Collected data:
= Beginning of Section =

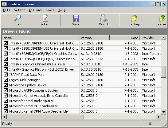Viewport: 168px width, 128px height.
Task: Click the horizontal scrollbar right arrow
Action: (x=159, y=117)
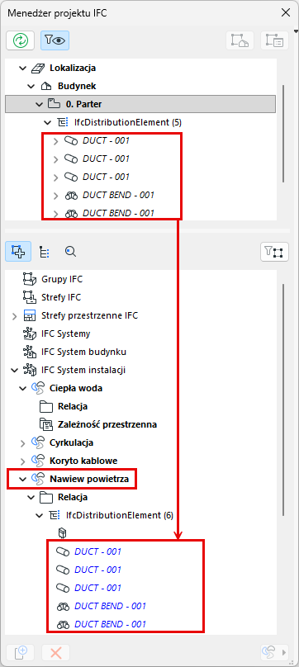Expand the Cyrkulacja system node
The height and width of the screenshot is (667, 299).
click(x=22, y=442)
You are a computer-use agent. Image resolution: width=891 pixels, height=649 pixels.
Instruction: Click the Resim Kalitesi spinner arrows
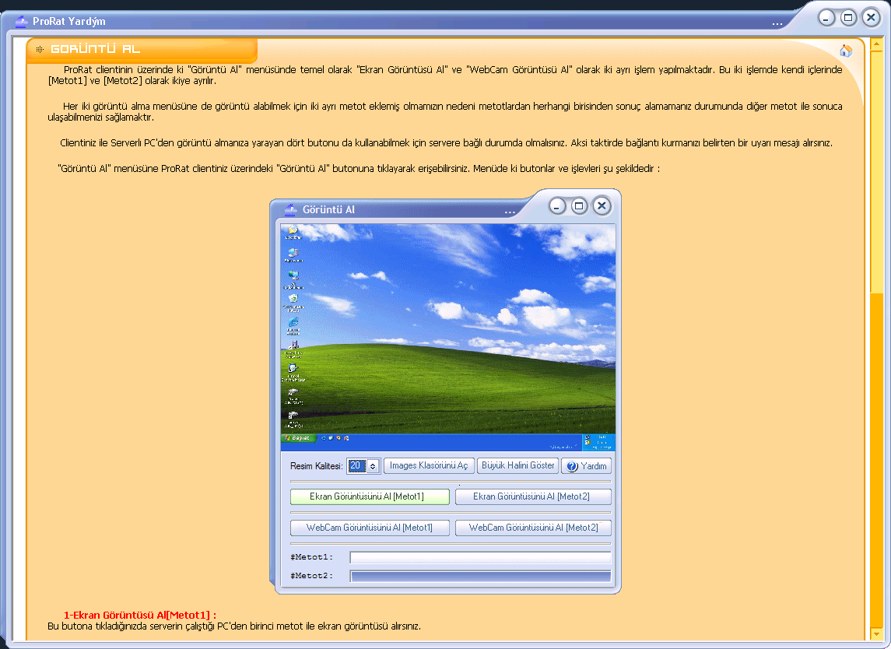tap(373, 466)
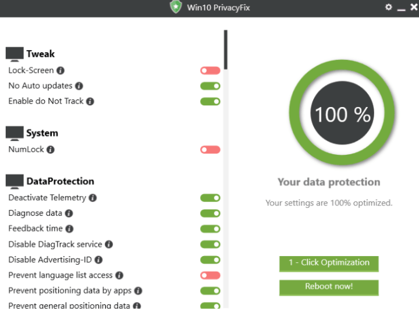Turn on the NumLock switch

210,150
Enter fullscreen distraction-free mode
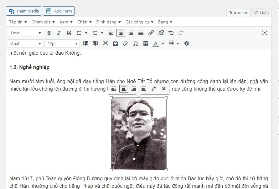 coord(265,33)
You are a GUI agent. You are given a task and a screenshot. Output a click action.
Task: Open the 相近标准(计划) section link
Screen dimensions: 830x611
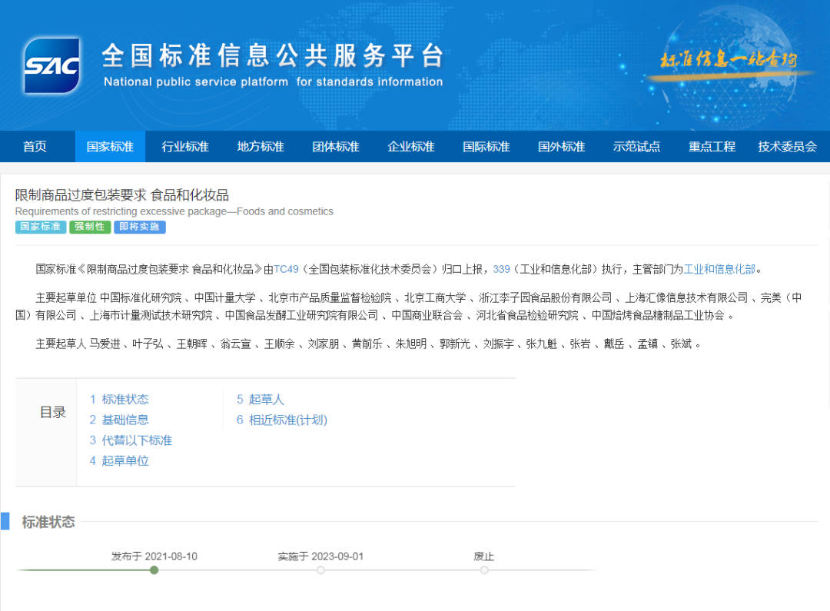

= End of Section =

§ Task to carry out
How many lines above contain the word "agent"? Answer with the number alone.

§ Final answer
2